Calculating quaternion

I spend the last 3 days trying to figure out how to calculate the quaternion between 2 vectors (or planes really) and 2 other vectors/planes … and lost a good amount of my hair over it with no luck so far ;-/ … hopefully one of you awesome math wizards can tell me what i am doing wrong!

I am trying to place connectors (in this case hinges, consisting of hinge arm and hinge plate) between 2 cabinet panels. The calculation of direction (vector going into the panel) and materialdirection (vector of which way the material should point to given by the other panels surface) is correct.

The connector (hinges) are defined as pointing in V1(0,0,1) (going into the panels => direction) and U1(1,0,0) (pointing towards the other panel => materialdirection).
The quaternion i am looking for is the one that transforms U1/V1 into direction/materialdirection.

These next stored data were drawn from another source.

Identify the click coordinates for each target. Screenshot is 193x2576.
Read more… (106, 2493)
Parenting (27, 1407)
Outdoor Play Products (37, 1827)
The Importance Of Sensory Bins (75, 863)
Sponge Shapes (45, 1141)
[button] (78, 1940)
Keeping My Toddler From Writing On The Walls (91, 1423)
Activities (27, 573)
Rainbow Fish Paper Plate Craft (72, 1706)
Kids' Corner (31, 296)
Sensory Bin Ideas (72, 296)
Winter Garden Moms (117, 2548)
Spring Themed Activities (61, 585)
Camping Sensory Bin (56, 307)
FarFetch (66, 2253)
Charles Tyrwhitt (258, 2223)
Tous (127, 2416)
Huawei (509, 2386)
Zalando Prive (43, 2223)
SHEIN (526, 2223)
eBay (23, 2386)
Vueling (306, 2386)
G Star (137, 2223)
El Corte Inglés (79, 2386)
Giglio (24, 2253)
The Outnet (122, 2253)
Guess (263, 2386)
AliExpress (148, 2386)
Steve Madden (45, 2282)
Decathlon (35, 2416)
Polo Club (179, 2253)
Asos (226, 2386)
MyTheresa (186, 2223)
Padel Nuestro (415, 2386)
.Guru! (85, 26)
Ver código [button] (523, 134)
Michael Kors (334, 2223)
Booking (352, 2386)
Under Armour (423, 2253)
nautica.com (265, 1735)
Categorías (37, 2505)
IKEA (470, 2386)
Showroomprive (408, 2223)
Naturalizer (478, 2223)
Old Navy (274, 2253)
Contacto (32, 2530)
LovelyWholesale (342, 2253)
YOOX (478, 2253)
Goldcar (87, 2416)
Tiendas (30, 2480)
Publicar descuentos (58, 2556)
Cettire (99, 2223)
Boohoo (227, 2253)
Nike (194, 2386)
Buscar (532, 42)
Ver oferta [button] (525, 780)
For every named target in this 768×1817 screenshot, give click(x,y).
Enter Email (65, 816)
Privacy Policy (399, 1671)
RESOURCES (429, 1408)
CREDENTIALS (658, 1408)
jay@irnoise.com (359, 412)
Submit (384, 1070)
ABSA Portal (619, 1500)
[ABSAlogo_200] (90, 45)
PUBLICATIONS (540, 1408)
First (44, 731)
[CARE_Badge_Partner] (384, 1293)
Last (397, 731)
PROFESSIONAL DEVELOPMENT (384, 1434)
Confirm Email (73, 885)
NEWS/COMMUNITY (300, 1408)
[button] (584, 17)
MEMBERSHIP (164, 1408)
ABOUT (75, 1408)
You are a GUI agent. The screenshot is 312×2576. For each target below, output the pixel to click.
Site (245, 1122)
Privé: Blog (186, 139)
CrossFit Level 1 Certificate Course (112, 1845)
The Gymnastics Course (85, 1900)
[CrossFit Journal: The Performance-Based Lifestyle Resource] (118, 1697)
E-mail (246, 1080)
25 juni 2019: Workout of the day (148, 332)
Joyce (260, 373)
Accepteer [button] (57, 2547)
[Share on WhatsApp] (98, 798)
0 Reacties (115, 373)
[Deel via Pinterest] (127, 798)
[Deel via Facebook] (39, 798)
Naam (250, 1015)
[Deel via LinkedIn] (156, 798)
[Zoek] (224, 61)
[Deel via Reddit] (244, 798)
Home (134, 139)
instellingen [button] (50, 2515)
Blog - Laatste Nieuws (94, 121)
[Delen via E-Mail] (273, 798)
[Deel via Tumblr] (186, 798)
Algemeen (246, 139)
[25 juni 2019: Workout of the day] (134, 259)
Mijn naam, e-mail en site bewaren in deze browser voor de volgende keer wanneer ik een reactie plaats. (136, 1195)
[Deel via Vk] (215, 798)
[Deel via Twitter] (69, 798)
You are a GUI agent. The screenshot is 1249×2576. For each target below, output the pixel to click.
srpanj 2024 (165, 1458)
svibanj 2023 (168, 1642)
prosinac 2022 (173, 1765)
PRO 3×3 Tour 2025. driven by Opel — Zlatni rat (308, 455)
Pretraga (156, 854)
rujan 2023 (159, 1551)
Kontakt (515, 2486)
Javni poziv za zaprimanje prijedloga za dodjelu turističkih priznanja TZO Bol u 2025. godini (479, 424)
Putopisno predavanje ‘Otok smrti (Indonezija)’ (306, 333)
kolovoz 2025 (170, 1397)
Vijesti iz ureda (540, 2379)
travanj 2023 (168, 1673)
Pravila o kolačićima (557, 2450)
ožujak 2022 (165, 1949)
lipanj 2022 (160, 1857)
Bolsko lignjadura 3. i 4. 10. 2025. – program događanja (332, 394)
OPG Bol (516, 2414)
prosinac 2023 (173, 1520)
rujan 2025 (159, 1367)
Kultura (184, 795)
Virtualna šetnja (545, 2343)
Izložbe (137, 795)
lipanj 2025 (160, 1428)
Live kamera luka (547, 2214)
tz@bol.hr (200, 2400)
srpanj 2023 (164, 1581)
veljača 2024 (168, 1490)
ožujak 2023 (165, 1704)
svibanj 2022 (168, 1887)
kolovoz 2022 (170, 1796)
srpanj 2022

I tried with 2 different approaches, first one seems to work the best, second one not that great … but none works perfect for every case. Usually a handful of hingeplates/arms is always the wrong way around ;-/

public place1(
    position: Vector3,
    direction: Vector3,
    materialDirection: Vector3
  ) {
    this.position(position.x, position.y, position.z);

    var qrot = new Quaternion();
    qrot.setFromUnitVectors(new Vector3(0, 0, -1), direction);

    var mdir = new Vector3(-1, 0, 0).applyQuaternion(qrot);
    var angle = mdir.angleTo(materialDirection);

    var qrot2 = new Quaternion();
    qrot2.setFromAxisAngle(direction, angle);
    qrot.multiply(qrot2);

    var eul = new Euler();
    eul.setFromQuaternion(qrot);
    this.rotation(
      CabiGeometry.rad2Degree(eul.x),
      CabiGeometry.rad2Degree(eul.y),
      CabiGeometry.rad2Degree(eul.z)
    );
  }

and test 2:

  public place2(
    position: Vector3,
    direction: Vector3,
    materialDirection: Vector3
  ) {
    this.position(position.x, position.y, position.z);

    var u1 = new Vector3(1, 0, 0);
    var v1 = new Vector3(0, 0, -1);

    var u2 = materialDirection.clone();
    var v2 = direction.clone();

    var n1 = u1.cross(v1);
    var n2 = u2.cross(v2);
    n1.normalize();
    n2.normalize();

    var m: Vector3 = n1.clone().add(n2);
    m.normalize();

    var axis: Vector3 = m.clone().cross(n2);
    var angle = m.dot(n2);

    var qrot: Quaternion = new Quaternion(axis.x, axis.y, axis.z, angle);
    qrot.normalize();

    var eul = new Euler();
    eul.setFromQuaternion(qrot);
    this.rotation(
      CabiGeometry.rad2Degree(eul.x),
      CabiGeometry.rad2Degree(eul.y),
      CabiGeometry.rad2Degree(eul.z)
    );
  }

Any reason to not use lookAt? If the vectors don’t represent anything within the scene, just abstract positions, you can still create mock Object3Ds to do the calculations for you.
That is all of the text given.